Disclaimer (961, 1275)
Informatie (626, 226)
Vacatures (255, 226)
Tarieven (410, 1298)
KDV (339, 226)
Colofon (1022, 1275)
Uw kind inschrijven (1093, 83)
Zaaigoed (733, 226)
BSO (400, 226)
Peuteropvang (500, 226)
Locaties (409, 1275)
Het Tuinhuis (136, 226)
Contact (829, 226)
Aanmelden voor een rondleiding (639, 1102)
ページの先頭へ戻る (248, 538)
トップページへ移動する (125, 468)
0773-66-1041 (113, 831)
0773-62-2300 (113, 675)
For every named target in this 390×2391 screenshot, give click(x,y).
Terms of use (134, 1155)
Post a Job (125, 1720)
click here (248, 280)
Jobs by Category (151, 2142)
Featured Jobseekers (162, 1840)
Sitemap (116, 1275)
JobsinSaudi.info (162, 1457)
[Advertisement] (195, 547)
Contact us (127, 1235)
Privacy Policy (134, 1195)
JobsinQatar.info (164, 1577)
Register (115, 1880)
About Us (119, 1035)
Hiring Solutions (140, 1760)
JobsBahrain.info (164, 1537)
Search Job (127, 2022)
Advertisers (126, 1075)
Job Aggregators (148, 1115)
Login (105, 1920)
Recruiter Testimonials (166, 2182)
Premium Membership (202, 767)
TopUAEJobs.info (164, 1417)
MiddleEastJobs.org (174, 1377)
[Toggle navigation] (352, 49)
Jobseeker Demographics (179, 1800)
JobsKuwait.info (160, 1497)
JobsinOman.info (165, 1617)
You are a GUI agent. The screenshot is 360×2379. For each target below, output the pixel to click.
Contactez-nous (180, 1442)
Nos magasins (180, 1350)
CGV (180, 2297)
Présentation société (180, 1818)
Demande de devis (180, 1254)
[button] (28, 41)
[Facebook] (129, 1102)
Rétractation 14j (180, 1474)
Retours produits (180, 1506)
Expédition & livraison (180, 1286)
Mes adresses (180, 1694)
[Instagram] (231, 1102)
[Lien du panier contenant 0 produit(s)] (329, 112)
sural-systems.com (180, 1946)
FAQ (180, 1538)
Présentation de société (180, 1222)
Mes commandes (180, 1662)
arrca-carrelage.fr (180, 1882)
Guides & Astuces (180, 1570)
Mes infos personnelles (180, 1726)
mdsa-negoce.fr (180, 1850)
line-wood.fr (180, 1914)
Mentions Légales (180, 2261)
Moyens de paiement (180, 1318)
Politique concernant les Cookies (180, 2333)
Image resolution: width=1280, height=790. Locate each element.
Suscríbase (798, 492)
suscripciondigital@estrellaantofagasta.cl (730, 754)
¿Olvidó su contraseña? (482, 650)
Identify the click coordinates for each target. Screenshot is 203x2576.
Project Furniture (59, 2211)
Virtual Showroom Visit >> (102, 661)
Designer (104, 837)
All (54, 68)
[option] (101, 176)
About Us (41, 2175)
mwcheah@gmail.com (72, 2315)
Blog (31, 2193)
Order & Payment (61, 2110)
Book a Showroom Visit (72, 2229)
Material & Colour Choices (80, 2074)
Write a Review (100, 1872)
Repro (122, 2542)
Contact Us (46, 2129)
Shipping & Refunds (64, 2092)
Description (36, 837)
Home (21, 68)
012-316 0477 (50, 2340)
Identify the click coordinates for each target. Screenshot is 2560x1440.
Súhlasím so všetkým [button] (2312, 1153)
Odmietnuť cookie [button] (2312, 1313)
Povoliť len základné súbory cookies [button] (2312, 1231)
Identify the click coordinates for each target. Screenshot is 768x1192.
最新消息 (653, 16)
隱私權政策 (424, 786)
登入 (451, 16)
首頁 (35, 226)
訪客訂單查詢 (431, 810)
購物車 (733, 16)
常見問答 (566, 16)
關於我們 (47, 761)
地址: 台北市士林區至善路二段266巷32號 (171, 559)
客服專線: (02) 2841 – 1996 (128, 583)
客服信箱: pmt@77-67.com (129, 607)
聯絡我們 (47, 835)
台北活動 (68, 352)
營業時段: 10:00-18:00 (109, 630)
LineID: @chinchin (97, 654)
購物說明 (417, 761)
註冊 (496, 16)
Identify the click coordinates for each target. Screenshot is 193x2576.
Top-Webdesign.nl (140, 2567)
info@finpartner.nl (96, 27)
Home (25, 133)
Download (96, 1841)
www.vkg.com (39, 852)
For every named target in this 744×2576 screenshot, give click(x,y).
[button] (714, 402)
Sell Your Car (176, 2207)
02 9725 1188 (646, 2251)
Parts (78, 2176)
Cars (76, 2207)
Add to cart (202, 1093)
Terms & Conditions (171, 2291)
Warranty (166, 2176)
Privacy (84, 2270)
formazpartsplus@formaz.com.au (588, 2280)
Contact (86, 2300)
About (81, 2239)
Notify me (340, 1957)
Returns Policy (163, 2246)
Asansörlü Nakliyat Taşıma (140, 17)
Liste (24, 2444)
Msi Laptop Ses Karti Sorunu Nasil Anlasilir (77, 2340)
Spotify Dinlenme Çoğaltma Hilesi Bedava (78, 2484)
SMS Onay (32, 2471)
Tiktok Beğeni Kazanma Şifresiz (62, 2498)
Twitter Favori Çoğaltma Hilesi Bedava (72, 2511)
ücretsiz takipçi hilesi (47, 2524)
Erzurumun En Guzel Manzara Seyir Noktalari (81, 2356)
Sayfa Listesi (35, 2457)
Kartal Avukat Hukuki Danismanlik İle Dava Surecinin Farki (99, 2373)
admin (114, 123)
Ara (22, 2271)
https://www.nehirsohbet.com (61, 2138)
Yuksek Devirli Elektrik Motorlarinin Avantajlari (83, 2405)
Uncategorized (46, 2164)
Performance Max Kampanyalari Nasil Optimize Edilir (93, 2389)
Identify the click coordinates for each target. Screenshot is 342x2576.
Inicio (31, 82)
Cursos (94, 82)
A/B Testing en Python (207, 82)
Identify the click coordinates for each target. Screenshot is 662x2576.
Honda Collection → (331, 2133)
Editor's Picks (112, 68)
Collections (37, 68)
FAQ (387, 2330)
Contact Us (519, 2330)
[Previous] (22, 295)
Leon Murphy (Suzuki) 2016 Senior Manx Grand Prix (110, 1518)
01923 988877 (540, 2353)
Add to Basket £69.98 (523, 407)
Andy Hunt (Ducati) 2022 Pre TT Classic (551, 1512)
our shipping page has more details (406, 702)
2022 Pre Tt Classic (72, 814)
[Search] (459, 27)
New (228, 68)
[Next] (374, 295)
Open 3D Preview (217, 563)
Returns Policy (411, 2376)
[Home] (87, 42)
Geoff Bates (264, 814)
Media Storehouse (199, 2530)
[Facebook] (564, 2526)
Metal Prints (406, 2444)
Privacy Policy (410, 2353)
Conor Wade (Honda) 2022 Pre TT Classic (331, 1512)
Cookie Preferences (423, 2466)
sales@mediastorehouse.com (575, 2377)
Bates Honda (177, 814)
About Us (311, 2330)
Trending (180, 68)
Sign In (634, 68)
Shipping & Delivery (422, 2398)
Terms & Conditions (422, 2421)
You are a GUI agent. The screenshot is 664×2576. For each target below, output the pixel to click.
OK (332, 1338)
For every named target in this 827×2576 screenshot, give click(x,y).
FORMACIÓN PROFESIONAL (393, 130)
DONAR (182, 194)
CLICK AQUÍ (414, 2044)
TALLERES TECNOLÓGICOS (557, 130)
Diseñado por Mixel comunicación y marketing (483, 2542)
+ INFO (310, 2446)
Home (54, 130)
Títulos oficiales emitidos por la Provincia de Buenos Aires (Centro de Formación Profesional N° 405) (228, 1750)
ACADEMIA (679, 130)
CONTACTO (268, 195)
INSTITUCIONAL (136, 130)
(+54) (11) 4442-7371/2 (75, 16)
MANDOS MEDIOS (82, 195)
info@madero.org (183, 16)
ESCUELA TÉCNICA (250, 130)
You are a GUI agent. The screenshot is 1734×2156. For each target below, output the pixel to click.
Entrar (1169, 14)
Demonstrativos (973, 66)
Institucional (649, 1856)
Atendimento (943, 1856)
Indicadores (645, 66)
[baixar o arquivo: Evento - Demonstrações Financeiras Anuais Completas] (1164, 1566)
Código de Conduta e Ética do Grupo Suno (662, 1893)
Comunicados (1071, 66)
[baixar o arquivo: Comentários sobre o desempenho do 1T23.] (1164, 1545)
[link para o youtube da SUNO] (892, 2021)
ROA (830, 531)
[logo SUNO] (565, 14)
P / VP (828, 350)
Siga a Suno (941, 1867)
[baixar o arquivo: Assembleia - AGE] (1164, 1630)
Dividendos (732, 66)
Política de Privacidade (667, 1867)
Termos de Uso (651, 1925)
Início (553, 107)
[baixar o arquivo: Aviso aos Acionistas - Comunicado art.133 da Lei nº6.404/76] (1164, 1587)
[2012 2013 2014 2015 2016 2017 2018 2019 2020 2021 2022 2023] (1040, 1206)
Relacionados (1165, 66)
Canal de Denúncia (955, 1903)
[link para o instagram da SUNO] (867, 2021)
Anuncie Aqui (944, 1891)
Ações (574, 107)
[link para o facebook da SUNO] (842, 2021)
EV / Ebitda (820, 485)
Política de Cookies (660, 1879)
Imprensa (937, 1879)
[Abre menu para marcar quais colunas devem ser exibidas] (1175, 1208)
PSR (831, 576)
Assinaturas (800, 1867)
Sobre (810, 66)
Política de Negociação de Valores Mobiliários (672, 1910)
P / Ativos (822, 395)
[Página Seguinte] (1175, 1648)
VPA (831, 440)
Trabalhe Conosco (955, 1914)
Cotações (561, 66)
=====
AIM OF THE EXERCISE: Starting with the first line of the records above, give back each line exactly until the line with "Login (105, 1920)" has been given as well.

WRITTEN ANSWER:
Disclaimer (961, 1275)
Informatie (626, 226)
Vacatures (255, 226)
Tarieven (410, 1298)
KDV (339, 226)
Colofon (1022, 1275)
Uw kind inschrijven (1093, 83)
Zaaigoed (733, 226)
BSO (400, 226)
Peuteropvang (500, 226)
Locaties (409, 1275)
Het Tuinhuis (136, 226)
Contact (829, 226)
Aanmelden voor een rondleiding (639, 1102)
ページの先頭へ戻る (248, 538)
トップページへ移動する (125, 468)
0773-66-1041 (113, 831)
0773-62-2300 (113, 675)
For every named target in this 390×2391 screenshot, give click(x,y).
Terms of use (134, 1155)
Post a Job (125, 1720)
click here (248, 280)
Jobs by Category (151, 2142)
Featured Jobseekers (162, 1840)
Sitemap (116, 1275)
JobsinSaudi.info (162, 1457)
[Advertisement] (195, 547)
Contact us (127, 1235)
Privacy Policy (134, 1195)
JobsinQatar.info (164, 1577)
Register (115, 1880)
About Us (119, 1035)
Hiring Solutions (140, 1760)
JobsBahrain.info (164, 1537)
Search Job (127, 2022)
Advertisers (126, 1075)
Job Aggregators (148, 1115)
Login (105, 1920)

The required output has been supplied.